## [Written task 1]
List every architecture that appears as a row heading in the table in the email below about relaxed MMIO accessors.

## [Passage shown]
On Mon, Sep 09, 2013 at 12:44:49PM +0100, Will Deacon wrote:
> Hello,
> 
> During the review of a recent patch to add support for atomic MMIO
> read-modify-write sequences between drivers on ARM, it was suggested
> that this code could be made generic and used by other architectures.
> 
>   http://lists.infradead.org/pipermail/linux-arm-kernel/2013-August/194178.html
> 
> However, making this generic requires the availability of relaxed MMIO
> accessors across all architectures because { readX(); modify(); writeX(); }
> is an extremely expensive sequence on ARM. This expense is due to heavyweight
> barriers inside our accessor macros to satisfy the conclusions from this
> earlier thread with respect to cacheable memory ordering (which do make sense
> from a driver writer's perspective):
> 
>   http://www.gossamer-threads.com/lists/linux/kernel/932153?do=post_view_threaded#932153
> 
> The problem with relaxed accessors (which is also mentioned in the thread
> above) is that they don't seem to have well defined semantics across all
> architectures. For example, the table below illustrates a few architectures
> and their behaviour in this area (please correct any mistakes or add any
> interesting architectures):
> 
> 
> Ordered against: | IO (same device) | Cacheable accesses | Spin lock/unlock |
> -----------------+------------------+--------------------+------------------+
> ARM/ARM64        |                  |                    |                  |
>   readX/writeX   |        Y         |         Y          |        Y         |
>   _relaxed       |        Y         |         N          |        Y         |
>                  |                  |                    |                  |
> Alpha            |                  |                    |                  |
>   readX/writeX   |        Y         |         Y          |        Y         |
>   _relaxed       |        N*        |         N          |        Y         |
>                  |                  |                    |                  |
> PowerPC**        |                  |                    |                  |
>   readX/writeX   |        Y         |         Y          |        Y         |
>   _relaxed       |        Y         |         Y          |        Y         |
>                  |                  |                    |                  |
> x86              |                  |                    |                  |
>   readX/writeX   |        Y         |         Y          |        Y         |
>   _relaxed***    |        N         |         N          |        Y         |
> 
> *   Depends on specific machine afaict.

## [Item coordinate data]
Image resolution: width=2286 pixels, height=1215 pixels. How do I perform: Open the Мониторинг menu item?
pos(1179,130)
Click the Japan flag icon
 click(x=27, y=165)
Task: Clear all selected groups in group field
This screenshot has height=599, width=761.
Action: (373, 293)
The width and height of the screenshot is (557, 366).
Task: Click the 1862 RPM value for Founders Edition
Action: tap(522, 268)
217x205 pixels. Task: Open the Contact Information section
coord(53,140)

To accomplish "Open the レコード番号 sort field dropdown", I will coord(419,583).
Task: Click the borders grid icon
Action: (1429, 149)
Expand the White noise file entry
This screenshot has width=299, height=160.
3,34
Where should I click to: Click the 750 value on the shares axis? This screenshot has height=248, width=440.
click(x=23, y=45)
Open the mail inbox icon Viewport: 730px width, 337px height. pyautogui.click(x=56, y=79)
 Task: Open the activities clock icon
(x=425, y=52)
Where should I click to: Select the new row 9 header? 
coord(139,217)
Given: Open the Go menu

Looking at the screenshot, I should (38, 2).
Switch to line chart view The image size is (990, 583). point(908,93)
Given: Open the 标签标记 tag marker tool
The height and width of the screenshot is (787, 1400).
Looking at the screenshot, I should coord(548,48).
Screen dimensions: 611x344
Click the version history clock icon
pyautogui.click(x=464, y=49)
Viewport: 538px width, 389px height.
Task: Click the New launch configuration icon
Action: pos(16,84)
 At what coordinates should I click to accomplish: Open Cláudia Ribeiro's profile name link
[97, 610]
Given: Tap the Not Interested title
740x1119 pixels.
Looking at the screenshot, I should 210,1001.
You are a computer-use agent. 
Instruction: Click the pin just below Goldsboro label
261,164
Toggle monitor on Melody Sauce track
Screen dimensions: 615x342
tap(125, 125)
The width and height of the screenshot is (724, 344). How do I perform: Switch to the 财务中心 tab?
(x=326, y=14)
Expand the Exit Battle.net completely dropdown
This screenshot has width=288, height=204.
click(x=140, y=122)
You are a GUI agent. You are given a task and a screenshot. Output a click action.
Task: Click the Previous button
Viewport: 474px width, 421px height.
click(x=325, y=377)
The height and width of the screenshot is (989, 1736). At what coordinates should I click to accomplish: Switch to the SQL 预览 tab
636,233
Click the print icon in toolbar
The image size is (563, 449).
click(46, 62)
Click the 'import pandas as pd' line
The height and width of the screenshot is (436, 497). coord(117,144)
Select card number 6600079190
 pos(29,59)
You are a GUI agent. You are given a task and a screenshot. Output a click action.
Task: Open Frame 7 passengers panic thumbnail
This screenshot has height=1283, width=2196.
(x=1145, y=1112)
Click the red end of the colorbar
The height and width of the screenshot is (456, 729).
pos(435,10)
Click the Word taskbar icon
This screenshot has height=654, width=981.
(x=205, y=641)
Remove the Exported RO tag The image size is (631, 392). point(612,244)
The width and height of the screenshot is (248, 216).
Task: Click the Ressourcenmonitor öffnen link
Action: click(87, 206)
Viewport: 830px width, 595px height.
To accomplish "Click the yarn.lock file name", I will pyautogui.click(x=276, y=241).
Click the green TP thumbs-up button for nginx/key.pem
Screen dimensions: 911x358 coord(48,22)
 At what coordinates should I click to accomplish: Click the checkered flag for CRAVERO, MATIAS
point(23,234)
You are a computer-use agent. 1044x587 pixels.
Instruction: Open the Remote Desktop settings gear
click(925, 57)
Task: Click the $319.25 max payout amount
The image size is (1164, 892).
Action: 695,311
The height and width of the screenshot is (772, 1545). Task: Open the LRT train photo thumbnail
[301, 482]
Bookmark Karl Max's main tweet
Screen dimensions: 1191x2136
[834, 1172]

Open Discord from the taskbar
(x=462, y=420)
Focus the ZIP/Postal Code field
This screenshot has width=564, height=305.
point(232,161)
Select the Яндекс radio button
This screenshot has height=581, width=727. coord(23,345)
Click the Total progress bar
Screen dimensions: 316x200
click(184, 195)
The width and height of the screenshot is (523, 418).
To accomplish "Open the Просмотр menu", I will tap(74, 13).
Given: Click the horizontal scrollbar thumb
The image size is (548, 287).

## [Written task 2]
Repeat the lines of the item coordinate data listing above, everything from the line containing "At what coordinates should I click to accomplish: Click" down to the end of that listing.

## [Exercise result 1]
ARM/ARM64, Alpha, PowerPC, x86

## [Exercise result 2]
 At what coordinates should I click to accomplish: Click the checkered flag for CRAVERO, MATIAS
point(23,234)
You are a computer-use agent. 1044x587 pixels.
Instruction: Open the Remote Desktop settings gear
click(925, 57)
Task: Click the $319.25 max payout amount
The image size is (1164, 892).
Action: 695,311
The height and width of the screenshot is (772, 1545). Task: Open the LRT train photo thumbnail
[301, 482]
Bookmark Karl Max's main tweet
Screen dimensions: 1191x2136
[834, 1172]

Open Discord from the taskbar
(x=462, y=420)
Focus the ZIP/Postal Code field
This screenshot has width=564, height=305.
point(232,161)
Select the Яндекс radio button
This screenshot has height=581, width=727. coord(23,345)
Click the Total progress bar
Screen dimensions: 316x200
click(184, 195)
The width and height of the screenshot is (523, 418).
To accomplish "Open the Просмотр menu", I will tap(74, 13).
Given: Click the horizontal scrollbar thumb
The image size is (548, 287).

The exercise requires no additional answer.